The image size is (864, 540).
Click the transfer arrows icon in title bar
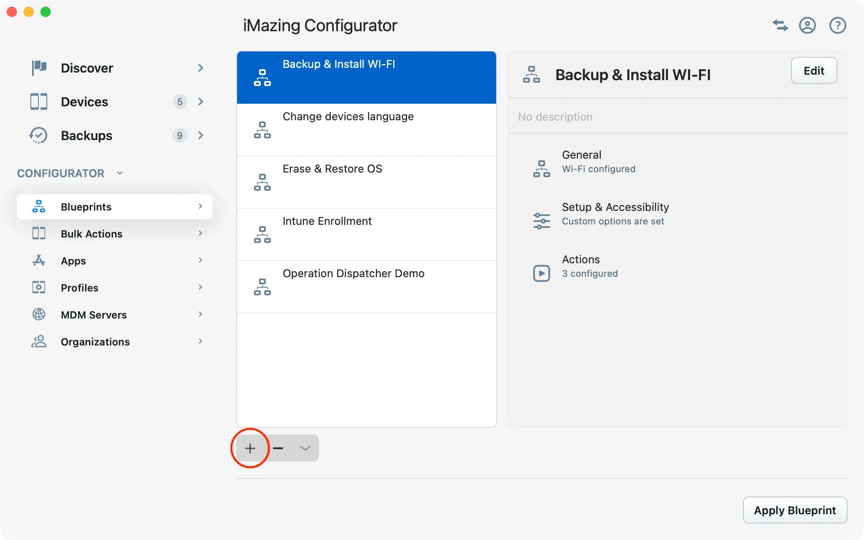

* * *

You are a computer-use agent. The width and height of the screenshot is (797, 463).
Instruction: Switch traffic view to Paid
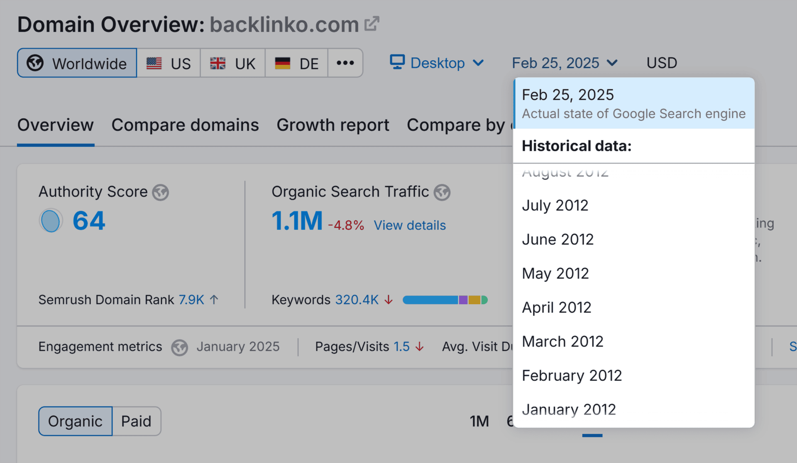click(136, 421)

• **Problem to solve**
Above are the records. Print exactly, and only, the lines from the line with "The image size is (864, 540)." to the line with "Click the transfer arrows icon in title bar", both inclusive.

• **Output below**
The image size is (864, 540).
Click the transfer arrows icon in title bar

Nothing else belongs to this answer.